Carp Road
- Maintained by: City of Ottawa
- Length: 43.6 km (27.1 mi)
- South end: Stittsville Main Street
- North end: Galetta Side Road

= Carp Road =

Road in Ottawa, Canada

Carp Road (Ottawa Road #5) is an arterial road in Ottawa, Ontario, Canada that runs between Fitzroy Harbour and Stittsville, through the village of Carp. The road is located in the city's west end, beginning in Fitzroy Harbour at Galetta Side Road and ending in Stittsville at Stittsville Main Street. Most of the route is rural with the exception of Stittsville where the road travels in a residential development. Ottawa Regional Road #5 continues as Stittsville Main Street south of Carp Road, then becomes Huntley Road south of Stittsville toward the town of Richmond.

A curious artifact of pre-amalgamation Ottawa is the inconsistent numbering of addresses on Carp Road, divided at the intersection of Rothbourne Road, the boundary of the former townships of Goulbourn and West Carleton: Addresses begin at 1000 and run south toward Stittsville in Goulbourn, but begin at 2000 and run north toward Fitzroy Harbour in West Carleton.

PROBLEM TO WORK ON: In the Carp Road text, at which intersection is the address numbering on Carp Road divided? The entries come from a separate source and are unrelated to the Carp Road text.

(Records for locating displayed items)
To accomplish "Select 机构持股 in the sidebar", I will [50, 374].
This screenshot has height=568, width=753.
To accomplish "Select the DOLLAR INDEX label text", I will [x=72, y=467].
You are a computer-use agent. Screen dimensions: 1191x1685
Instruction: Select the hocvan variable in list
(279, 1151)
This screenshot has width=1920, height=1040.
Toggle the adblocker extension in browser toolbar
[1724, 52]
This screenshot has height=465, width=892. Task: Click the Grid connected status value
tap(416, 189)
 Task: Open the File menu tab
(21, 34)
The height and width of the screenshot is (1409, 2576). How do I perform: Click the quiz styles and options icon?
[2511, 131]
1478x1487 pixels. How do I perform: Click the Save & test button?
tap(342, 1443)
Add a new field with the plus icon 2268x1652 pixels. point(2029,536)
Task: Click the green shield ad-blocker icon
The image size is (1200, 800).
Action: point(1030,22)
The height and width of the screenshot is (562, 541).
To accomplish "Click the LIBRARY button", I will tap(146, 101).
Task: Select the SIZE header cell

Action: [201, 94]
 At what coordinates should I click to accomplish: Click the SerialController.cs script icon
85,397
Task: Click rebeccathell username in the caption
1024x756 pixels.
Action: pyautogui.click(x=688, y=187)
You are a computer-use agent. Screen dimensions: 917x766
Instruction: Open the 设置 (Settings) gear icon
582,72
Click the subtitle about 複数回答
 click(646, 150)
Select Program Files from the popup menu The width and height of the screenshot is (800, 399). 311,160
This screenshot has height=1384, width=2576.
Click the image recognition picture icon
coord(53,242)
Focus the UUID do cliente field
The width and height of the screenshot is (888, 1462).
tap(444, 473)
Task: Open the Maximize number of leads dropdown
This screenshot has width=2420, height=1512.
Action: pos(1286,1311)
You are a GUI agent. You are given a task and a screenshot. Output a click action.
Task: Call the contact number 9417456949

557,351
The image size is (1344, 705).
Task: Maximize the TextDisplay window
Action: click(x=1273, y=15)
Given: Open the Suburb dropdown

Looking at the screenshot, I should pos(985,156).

EXERCISE SOLUTION: At the intersection of Rothbourne Road.